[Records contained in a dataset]
- - -

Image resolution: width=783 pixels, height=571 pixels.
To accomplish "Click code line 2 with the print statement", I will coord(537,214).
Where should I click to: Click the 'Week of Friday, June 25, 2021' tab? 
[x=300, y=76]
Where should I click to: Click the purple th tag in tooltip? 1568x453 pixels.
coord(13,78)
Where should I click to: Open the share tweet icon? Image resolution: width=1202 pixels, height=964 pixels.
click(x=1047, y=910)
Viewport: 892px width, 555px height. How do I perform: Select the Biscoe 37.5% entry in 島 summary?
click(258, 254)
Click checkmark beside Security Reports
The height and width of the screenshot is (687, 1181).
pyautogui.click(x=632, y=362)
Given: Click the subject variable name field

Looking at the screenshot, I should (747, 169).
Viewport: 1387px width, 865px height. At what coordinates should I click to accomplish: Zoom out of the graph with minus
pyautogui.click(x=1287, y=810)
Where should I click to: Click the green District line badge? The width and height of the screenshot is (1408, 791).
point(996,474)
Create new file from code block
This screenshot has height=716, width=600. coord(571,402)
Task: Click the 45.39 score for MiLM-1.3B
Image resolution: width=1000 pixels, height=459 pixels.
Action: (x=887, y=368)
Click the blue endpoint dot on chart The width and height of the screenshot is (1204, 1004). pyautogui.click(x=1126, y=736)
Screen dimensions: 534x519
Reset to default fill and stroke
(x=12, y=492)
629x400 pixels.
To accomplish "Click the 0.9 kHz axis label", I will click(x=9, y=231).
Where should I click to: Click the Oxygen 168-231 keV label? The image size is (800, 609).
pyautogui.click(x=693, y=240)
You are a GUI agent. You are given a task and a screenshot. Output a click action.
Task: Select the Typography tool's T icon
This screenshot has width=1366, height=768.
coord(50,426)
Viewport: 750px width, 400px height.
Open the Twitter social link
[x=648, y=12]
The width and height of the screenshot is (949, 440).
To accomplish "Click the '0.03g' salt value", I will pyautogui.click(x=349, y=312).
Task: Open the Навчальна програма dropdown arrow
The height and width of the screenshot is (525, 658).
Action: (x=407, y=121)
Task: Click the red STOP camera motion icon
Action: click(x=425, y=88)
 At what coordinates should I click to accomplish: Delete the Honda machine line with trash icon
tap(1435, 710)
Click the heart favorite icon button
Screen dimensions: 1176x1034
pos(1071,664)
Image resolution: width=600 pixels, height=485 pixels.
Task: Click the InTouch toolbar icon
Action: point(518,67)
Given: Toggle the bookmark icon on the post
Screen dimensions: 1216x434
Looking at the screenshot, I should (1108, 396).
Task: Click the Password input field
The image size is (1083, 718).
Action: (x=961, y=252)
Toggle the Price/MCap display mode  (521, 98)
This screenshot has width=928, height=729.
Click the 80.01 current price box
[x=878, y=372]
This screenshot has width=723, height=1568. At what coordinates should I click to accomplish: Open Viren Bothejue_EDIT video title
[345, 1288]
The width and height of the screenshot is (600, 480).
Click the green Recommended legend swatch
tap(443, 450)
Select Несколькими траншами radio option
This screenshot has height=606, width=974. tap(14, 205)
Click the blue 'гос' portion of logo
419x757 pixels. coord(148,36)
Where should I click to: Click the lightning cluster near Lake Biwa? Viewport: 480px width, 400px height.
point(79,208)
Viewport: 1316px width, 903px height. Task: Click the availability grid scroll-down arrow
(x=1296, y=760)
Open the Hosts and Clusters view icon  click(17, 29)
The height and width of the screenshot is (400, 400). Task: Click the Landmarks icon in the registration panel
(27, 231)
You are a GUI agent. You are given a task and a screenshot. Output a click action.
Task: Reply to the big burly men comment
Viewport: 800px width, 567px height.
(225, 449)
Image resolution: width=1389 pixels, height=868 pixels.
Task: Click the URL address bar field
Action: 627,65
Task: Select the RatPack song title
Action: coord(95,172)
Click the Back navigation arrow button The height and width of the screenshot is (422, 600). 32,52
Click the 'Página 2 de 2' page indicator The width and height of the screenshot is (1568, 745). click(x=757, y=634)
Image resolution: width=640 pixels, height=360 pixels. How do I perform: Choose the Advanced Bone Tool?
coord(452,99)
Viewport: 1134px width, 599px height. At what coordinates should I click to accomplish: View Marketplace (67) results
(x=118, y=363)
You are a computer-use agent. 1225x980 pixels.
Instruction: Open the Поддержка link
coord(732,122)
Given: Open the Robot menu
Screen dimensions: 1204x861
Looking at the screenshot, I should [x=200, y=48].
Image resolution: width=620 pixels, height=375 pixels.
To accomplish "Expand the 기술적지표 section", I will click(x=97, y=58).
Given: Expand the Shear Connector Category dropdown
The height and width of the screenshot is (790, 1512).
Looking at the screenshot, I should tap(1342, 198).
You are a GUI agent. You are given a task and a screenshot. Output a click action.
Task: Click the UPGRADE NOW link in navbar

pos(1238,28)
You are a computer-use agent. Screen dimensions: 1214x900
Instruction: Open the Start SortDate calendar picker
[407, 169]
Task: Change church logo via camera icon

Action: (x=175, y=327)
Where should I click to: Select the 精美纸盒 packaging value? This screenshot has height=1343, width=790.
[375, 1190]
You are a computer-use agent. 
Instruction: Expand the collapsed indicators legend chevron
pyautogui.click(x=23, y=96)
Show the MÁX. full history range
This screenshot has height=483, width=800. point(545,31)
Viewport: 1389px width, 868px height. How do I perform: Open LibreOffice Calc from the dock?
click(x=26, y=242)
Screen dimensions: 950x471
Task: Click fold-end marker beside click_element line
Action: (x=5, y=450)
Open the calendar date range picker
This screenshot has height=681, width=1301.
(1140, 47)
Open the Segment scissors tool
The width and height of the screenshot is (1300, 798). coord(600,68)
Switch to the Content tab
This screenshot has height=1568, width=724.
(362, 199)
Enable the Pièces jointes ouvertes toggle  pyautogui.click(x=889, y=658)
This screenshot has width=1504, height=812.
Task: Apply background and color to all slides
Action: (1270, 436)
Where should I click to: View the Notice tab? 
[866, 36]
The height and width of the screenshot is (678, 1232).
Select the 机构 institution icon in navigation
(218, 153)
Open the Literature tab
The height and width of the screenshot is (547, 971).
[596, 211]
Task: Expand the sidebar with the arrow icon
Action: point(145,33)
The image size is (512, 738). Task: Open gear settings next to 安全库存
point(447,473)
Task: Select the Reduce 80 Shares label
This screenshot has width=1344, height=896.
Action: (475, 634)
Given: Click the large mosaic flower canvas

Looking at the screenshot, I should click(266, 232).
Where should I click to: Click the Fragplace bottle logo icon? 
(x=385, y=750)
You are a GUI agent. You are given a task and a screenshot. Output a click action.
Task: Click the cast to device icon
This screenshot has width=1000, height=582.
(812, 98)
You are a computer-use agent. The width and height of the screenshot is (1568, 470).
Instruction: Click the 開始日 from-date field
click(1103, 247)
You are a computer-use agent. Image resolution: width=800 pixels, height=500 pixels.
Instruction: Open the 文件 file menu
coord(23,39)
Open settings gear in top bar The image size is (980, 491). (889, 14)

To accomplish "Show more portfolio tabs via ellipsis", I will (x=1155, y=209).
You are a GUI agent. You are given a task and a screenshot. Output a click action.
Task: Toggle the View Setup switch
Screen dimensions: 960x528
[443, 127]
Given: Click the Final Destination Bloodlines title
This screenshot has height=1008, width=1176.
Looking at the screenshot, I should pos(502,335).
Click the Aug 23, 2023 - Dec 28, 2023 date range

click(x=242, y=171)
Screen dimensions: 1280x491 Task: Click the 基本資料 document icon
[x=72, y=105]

- - -

Exercise prompt: Check each line above for the string "dropdown" and return those that contain it.

Exercise solution:
Task: Open the Навчальна програма dropdown arrow
Given: Expand the Shear Connector Category dropdown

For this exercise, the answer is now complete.